No. Just a single word can cause devastation, failure, unworthiness and, most of all, rejection. The person you ask to prom may decline your invitation. Your teacher may refuse to round your semester grade. Rejection may occur anytime. A 2012 study from the American Psychological Association says that high school students are significantly more affected by social rejection. That being said, students need to learn how to accept repudiation. Though we are young and may feel as if any misstep will have a significant impact upon our lives, we need to realize the necessity of experiencing failure, rejection and defeat.

When our relationship falls apart, we feel abandoned. When we receive rejection letters from our dream colleges, we feel unworthy. We feel devastated because, as humans, we strive to be accepted and wanted. It’s comforting and encouraging to know that we are important parts that work harmoniously to make the world a happy place. This comforting thought blinds us to the fact that the world is not a perfect place. We can’t get everything.

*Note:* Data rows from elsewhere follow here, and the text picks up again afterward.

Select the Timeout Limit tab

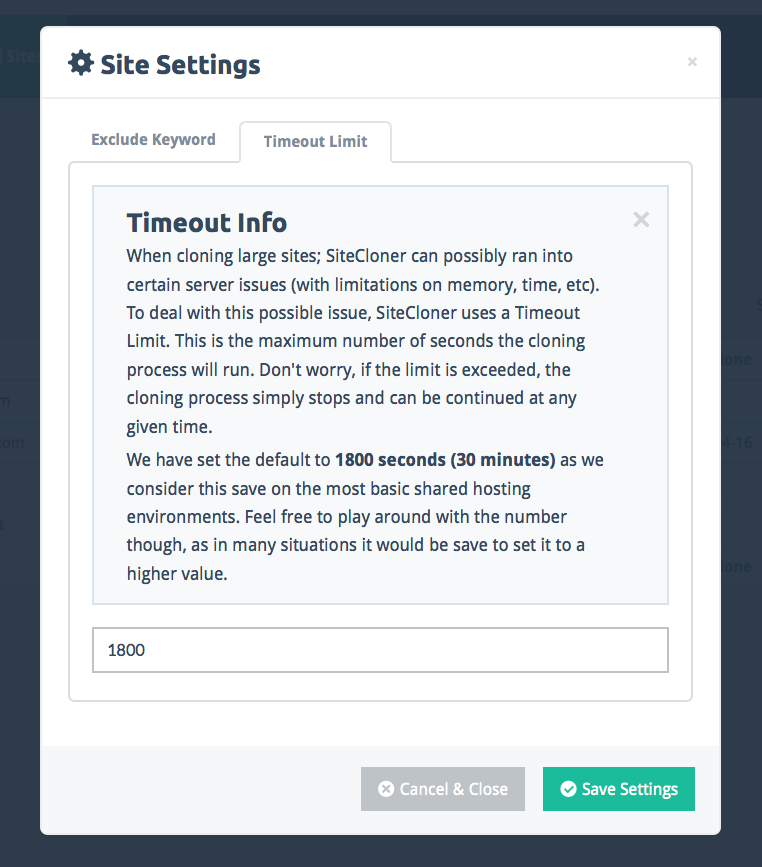(315, 142)
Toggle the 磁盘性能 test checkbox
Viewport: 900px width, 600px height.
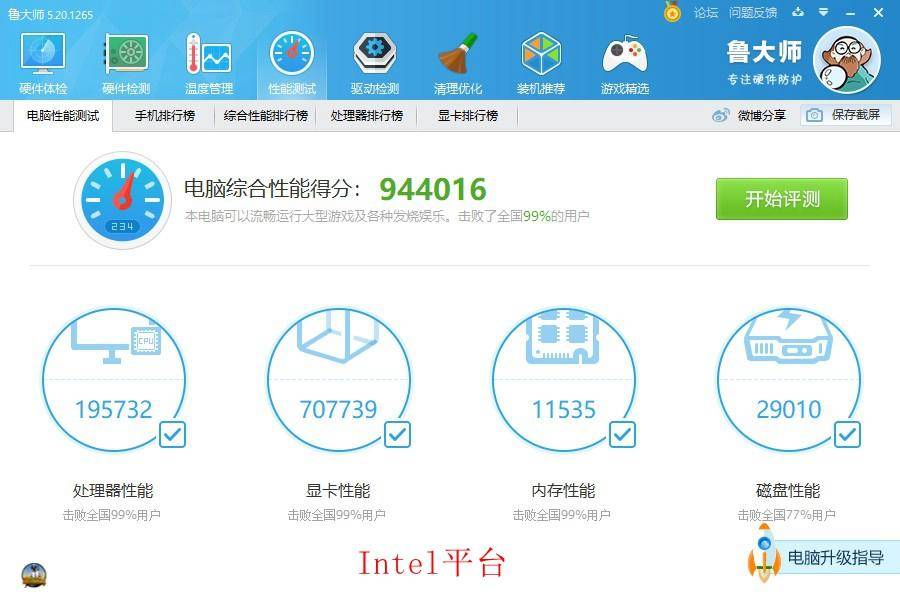(848, 435)
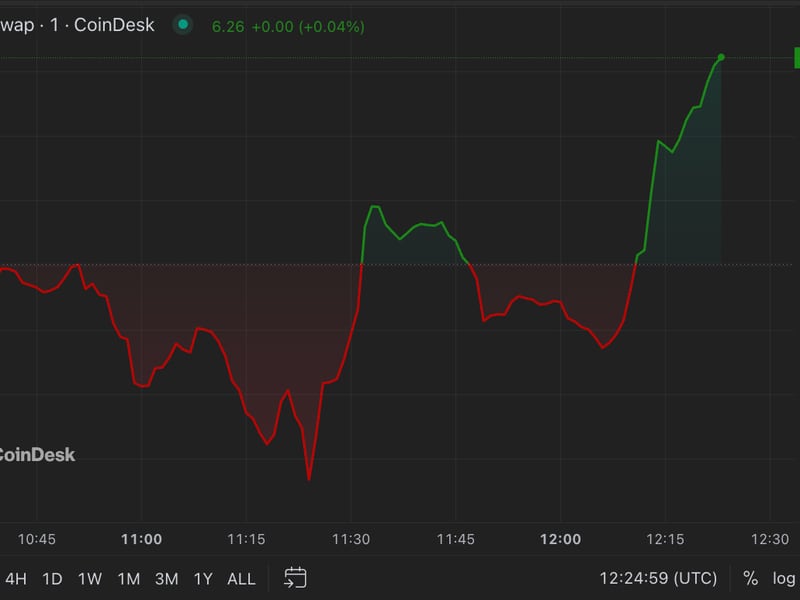Switch to the 1M range
This screenshot has width=800, height=600.
coord(128,578)
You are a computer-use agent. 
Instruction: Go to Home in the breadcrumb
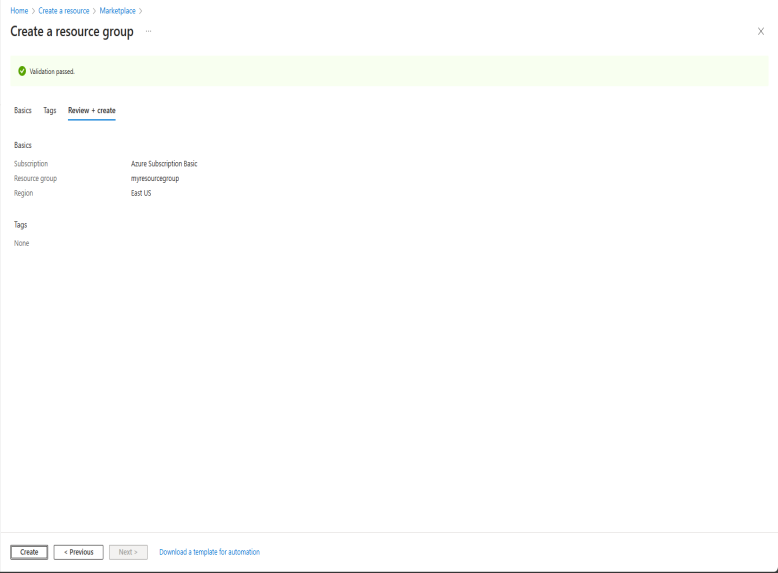[x=19, y=10]
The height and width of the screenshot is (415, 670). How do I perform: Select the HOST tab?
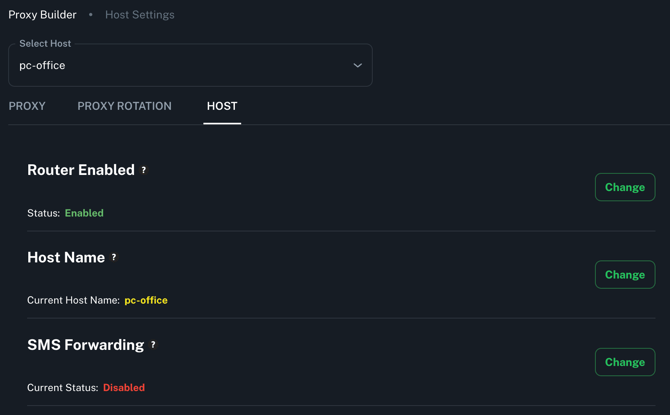(222, 106)
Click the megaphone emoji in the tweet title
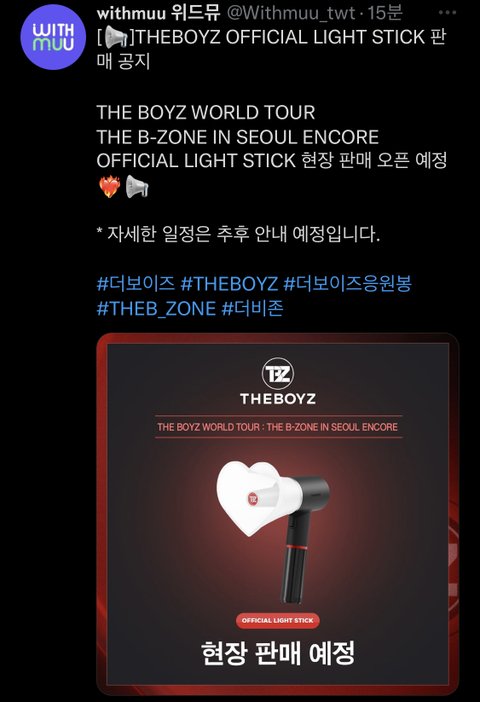This screenshot has height=702, width=480. pos(116,38)
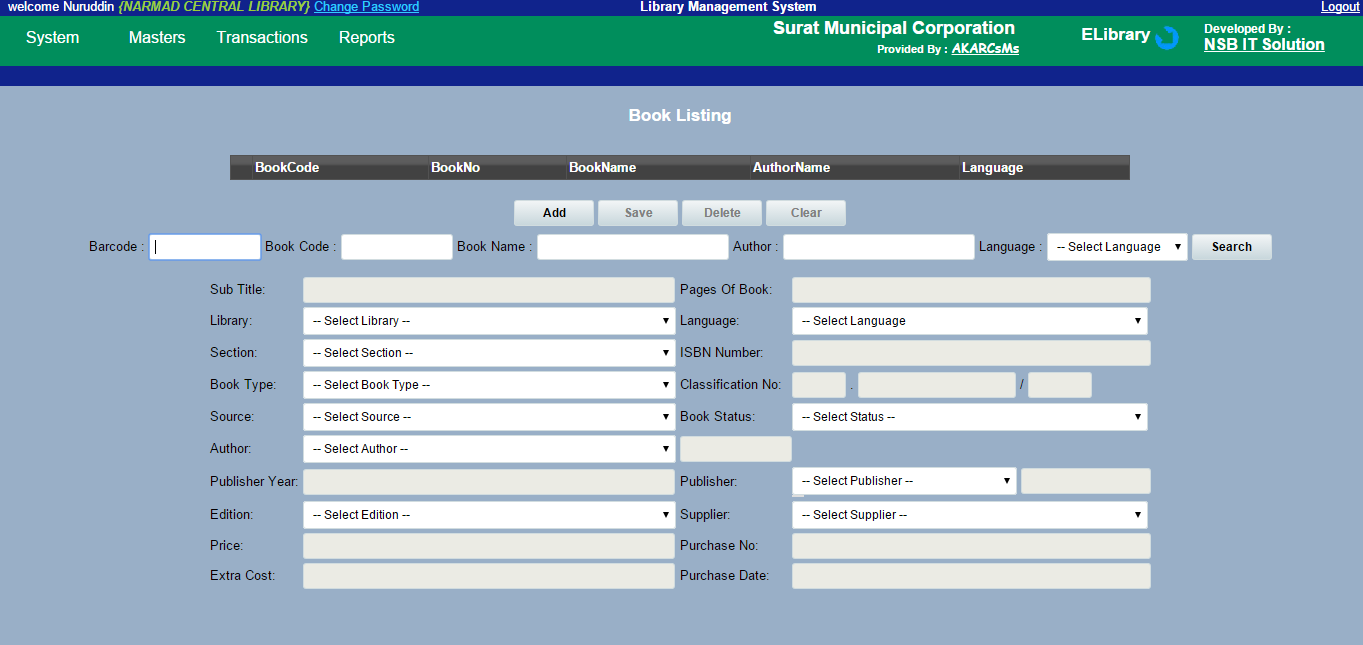Open the Masters menu
This screenshot has height=645, width=1363.
[157, 38]
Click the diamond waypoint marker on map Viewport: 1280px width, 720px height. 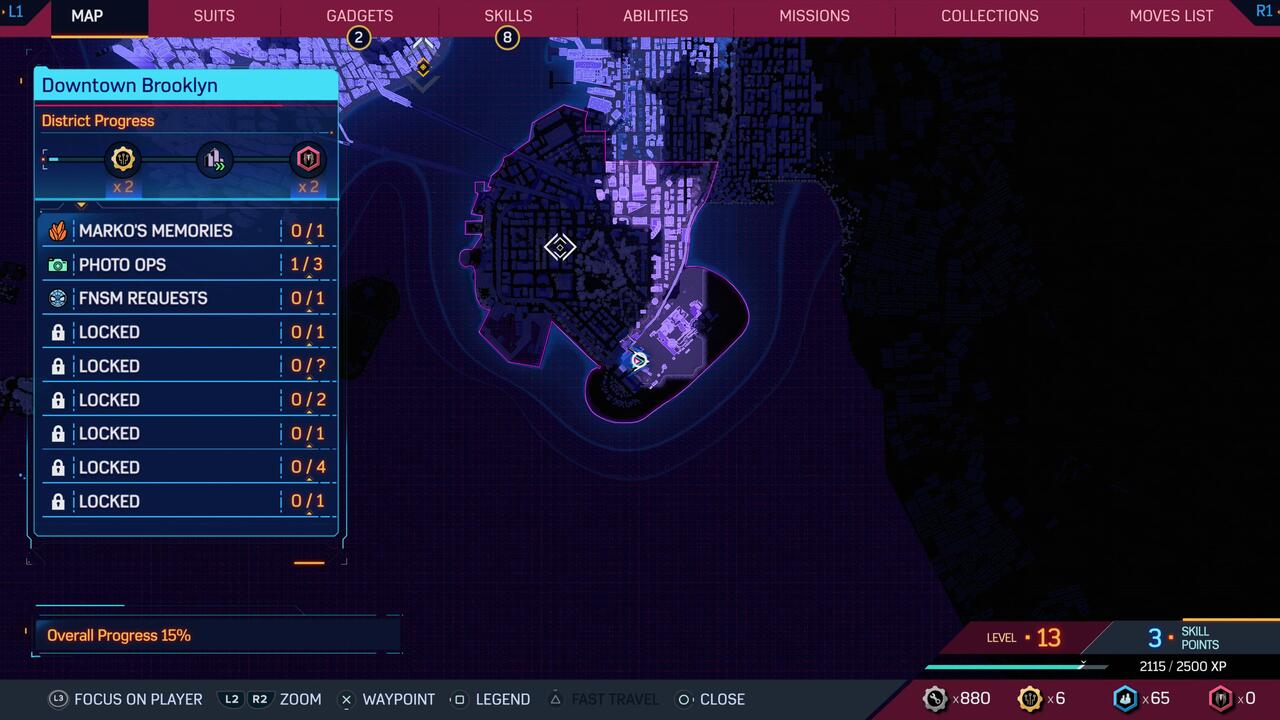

There seems to be a misguided belief here that it is unacceptable to blurt out the wrong answer in class or unthinkable to post a mediocre Facebook status, because we will be judged and therefore rejected by our peers. In reality, we’re in school to make mistakes; these mistakes can prove to be greater life lessons in the long run. Take some risks, don’t live to please others and get out of the “comfort zone”.

Spending long periods of time depressed may lead to anxiety, insomnia, depression, and health ailments, but those consequences are simply a manifestation of our concepts of dealing with the problem. We tend to drown in self-criticism or sink into a pool of shame. Our pain is intensified not only when we feel hurt by others but also we feel as if it’s wrong to have these feelings. We are afraid of disappointment, but disappointment is a normal sign in the healing process. It reminds us that we are human. If we pay attention to our thoughts and determine to work with them, recovering from rejection will not be as daunting as we thought.

Sorrow from failed attempts lead to understanding. From these experiences, we can identify the reason why we were rejected, better understand it and prevent it from recurring in the future. It’s fine to feel sad because after weeks, months and years, we’ll emerge as better people.